Gypsy Nirvana's children visit him in his cell.

"The heat here is very oppressive," he says. "There is no air-conditioning, and in the heat of the day temperatures can reach or exceed 40 degrees Celsius on the top bunk-house floor, under a tin roof that leaks when it rains.

"Every inmate is allowed one fan, but when it gets so hot, that fan just blows hot air. Often there are brown-outs [power cuts]. Most mornings you wake up in a sweaty bed because it's too warm, even at night, for most Westerners. Taking a nap during the day guarantees a sweat-soaked bed for most of the year.

"Every day is pretty similar," he says. "You can lie on your bunk, or the floor for 24 hours per day if you like … There isn't much intrusion or interaction from the guards or anyone outside, unless you're lucky enough to have friends or family that want to visit you, or a lawyer, if you can afford one.

"Many here are what we call 'The Forgotten' - inmates completely stuck within the system and who seem to be useful only to the Bureau of Immigration, so that they can keep their quota up and receive a generous budget from the government.

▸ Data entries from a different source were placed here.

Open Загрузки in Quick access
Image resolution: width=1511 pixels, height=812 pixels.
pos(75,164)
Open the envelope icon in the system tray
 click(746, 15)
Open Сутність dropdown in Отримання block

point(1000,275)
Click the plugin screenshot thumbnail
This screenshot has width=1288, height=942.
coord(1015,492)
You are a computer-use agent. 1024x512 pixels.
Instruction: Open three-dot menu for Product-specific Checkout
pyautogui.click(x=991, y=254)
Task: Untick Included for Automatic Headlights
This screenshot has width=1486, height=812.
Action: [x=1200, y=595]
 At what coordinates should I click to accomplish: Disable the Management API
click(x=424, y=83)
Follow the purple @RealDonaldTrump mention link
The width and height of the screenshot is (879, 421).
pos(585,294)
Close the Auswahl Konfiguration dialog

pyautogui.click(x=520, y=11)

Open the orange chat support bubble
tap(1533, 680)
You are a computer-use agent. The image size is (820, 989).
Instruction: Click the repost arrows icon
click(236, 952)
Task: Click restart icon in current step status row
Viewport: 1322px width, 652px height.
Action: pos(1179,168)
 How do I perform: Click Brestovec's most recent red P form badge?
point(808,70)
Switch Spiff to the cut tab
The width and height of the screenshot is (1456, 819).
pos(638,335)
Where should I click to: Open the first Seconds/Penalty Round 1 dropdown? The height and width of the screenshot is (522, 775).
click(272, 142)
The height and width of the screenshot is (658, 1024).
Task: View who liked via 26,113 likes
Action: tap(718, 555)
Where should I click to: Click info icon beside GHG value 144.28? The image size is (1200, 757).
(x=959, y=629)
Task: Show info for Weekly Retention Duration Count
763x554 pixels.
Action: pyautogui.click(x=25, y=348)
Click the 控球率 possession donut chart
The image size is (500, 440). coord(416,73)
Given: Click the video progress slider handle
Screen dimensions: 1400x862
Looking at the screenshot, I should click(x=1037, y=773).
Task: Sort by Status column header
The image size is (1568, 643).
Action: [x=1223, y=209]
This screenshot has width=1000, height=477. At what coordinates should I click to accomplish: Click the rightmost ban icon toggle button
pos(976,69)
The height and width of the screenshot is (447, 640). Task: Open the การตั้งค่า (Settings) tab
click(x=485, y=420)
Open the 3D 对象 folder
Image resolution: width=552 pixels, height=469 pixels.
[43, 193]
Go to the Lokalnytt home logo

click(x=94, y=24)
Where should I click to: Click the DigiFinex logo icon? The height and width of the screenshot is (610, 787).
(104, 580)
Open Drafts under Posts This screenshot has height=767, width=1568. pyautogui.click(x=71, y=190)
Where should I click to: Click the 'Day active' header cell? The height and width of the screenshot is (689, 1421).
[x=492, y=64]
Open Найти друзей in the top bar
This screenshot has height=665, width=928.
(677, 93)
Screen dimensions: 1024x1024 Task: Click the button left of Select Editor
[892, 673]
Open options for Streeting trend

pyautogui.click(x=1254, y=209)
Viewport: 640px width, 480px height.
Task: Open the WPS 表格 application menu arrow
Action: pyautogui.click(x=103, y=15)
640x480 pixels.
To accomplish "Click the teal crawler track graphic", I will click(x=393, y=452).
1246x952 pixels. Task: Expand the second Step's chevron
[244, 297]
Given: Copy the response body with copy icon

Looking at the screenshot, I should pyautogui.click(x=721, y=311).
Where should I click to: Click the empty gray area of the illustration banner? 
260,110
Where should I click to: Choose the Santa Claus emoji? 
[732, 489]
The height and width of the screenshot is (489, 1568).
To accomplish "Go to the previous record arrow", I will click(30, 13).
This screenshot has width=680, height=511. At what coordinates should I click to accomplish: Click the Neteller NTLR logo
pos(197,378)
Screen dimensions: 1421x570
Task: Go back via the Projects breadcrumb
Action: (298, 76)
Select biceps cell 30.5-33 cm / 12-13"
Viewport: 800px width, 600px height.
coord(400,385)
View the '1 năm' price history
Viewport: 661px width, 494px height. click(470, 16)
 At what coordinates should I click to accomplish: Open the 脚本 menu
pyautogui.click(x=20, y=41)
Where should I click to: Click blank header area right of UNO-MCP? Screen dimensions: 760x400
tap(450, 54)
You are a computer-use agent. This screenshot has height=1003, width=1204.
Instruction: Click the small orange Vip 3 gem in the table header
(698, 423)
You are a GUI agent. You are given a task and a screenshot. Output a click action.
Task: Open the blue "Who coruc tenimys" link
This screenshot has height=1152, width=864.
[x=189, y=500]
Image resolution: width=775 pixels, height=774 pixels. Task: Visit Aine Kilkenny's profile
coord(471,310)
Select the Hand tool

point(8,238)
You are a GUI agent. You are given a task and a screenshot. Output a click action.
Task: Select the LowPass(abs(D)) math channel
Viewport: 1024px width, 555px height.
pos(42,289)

"Even if an inmate does have a lawyer, and that lawyer is one of the very few who is proactive about advancing a case, they have to deal with a corrupt, constipated and mostly inept legal system that is almost impossible to navigate within any sort of reasonable time frame.

"A few of the inmates just pace around all day like caged animals in this human menagerie - like the walking dead - not knowing when or if they will ever get out of here."

Wang Bo has been deported to China where he could face the death penalty.

Benjamin was arrested in a sting orchestrated by US and Philippine police, and in which TV reporters posed as customers; it was broadcast on American channel ABC News. However, the case against him has stalled, he says.

"I am going to be here until my case is dealt with. The last guy with a case like mine was here for 8½ years. I feel life is passing me by. I've been here nearly three years. I turned 50 inside - my wife turned 50. My kid went to college. I will win my case here because they don't have any real evidence against me but, when I win, they will deport me and I'll be tried again in the States for the same charges I have been found innocent of here.

"My wife has stood by me despite what has been on TV on four continents and brings me stuff and makes sure I am comfortable. We had some issues, of course, but I talked to her about it and she said, 'I am your wife and I will stand by you.'

"My brothers and sisters say they don't want anything to do with me," he says. "People I considered friends don't return my emails. People I thought I knew really well refuse to talk to me at all. My Christmas card list is extremely short now but that's OK. It's good to know who your real friends are."

For The Forgotten, and others here struggling to make sure their cases are remembered, an uncomfortably long, hot summer in Bicutan drags on and on.